Faced with criticism- yep you might have a point.

No actual rudeness “ you are a twat” hmmmm?

I have faced up to what I did the “I am the kettle”it is the pots who need to look at their behaviour.

So the answer to my question is “ you get what you are given “ so it is ok to bully the bullies. If you have done something wrong you deserve to be bullied.

OP posts:
Lizzie48 · 17/03/2018 20:39

OP, the 'you are a cunt' one was bullying but someone else reported it and it was deleted. The other post didn't say, 'You are a twat', it said, 'You sound like a bunch of twats', which isn't at all the same thing. And it's mild compared to a lot of what you get on AIBU. I have seen bullying here, but I wouldn't say I've seen it on this thread. It's been robust, true, but not out of order as a response to your sneering thread title.

AuntyElle · 17/03/2018 20:50

Bullying usually involves an imbalance of power and repetition. I don’t think you’ve been bullied here. Being insulted as a one off is not bullying, even if it is unacceptable.

Stayandfight · 17/03/2018 20:52

God you all sound like a bunch of twats

You sound like a bunch of twats is so much better than you are a bunch of twats.

No ones else concerned about people in sale being called plebs, the lowest of the low or saying sales isn't a profession?

Anyone in Ebbw Vale have an opinion.

Not hypocrisy I DON'T CARE, it is a post related to a thread about when the bully becomes the bullied. Although the fact that posters are so reluctant to answer the post is the response.

No one responding to "it's on line" so it doesn't count.
No one responding to "sales isn't really a profession"
No one responding to " it's not at work so you can be sworn at"

ikeepaforkinmypurse · 17/03/2018 21:05

I read the whole thread (maybe should have taken notes because I really can't be bothered to read it again)

I understood the original incident as Colleague A slamming the phone shouting something like (I imagine) "Oh for fuck sakes" or something in that spirit, followed by another shout, which we can all try to guess, more generic swear words I imagine?. Colleague A being then on the receiving end of a formal complaint for bullying, for having shouted in the presence of colleague S.

When you see how irate posters get on here for having a post removed for being sweary or generally abusive, I imagine that most people would be annoyed to have to deal with a complaint like that, even if most of us wouldn't swear at work, fair enough.

The level of abuse that has come on this thread in personal attacks against the OP, against her job (even if we still have no idea what she does, office "sales" is a fairly wide area, sales people is your usual AIBU fest.

What I find funny is how defensive the bullies are now, and why they even bother trying to defend themselves if they don't believe they did acted like a bunch of bullies.
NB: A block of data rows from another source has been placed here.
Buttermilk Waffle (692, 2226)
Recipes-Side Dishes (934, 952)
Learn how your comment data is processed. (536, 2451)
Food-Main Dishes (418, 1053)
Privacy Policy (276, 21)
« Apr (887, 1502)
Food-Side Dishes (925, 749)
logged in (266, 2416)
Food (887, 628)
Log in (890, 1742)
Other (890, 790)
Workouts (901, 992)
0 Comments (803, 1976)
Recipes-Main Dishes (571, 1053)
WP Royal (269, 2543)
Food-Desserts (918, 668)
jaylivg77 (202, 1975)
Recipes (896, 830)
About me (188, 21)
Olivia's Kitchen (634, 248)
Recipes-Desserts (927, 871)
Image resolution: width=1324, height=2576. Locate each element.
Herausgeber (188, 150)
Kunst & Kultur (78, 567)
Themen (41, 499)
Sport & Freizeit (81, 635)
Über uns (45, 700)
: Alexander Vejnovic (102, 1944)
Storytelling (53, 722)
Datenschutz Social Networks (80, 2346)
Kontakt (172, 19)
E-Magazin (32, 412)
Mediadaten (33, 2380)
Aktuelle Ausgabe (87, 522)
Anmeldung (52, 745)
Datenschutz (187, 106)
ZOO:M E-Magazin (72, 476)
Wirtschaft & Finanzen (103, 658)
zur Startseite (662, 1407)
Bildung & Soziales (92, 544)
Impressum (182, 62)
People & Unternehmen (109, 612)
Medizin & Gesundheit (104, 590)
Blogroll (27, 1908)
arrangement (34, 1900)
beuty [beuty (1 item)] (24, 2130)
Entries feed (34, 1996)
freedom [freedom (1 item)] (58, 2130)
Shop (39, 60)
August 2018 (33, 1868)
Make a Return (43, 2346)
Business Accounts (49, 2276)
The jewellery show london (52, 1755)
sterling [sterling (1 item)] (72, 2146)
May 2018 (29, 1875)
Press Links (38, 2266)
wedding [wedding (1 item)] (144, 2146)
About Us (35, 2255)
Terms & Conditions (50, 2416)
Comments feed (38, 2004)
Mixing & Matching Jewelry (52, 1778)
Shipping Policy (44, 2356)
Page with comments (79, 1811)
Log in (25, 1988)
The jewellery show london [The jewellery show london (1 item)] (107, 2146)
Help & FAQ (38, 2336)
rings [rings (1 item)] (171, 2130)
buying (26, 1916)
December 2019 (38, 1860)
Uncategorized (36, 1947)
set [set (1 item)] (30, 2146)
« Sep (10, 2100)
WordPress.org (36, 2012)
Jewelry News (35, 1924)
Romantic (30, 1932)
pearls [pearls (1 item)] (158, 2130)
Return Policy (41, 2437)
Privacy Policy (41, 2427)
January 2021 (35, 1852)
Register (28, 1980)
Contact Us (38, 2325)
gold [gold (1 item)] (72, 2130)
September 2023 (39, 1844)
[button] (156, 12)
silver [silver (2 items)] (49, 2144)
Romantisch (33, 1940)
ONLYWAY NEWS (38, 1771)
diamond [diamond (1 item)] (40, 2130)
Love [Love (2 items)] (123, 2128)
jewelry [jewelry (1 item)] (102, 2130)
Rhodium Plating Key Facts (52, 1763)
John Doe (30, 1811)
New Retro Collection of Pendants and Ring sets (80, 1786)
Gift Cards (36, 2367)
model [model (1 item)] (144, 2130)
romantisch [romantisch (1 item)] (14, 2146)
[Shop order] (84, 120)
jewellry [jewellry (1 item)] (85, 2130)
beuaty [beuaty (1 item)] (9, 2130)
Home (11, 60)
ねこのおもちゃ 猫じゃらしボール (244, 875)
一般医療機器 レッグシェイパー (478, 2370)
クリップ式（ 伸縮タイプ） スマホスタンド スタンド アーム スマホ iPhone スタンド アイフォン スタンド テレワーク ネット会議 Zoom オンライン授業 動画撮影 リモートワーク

The fact that the OP doesn't seem to care doesn't mean it's not bullying. That's AIBU for you, that's why we read it!

Ithinksheisawuss · 17/03/2018 21:14

Oh Ikeepafork you have ruined all my fun. You sum it up really well and point out that the fact that I don’t feel bullied means it is not bullying. Now you have pointed it out they can all pile in again.Grin

And if bullying is bad when you do it to nice people it is still shit when you do it to people you don’t like.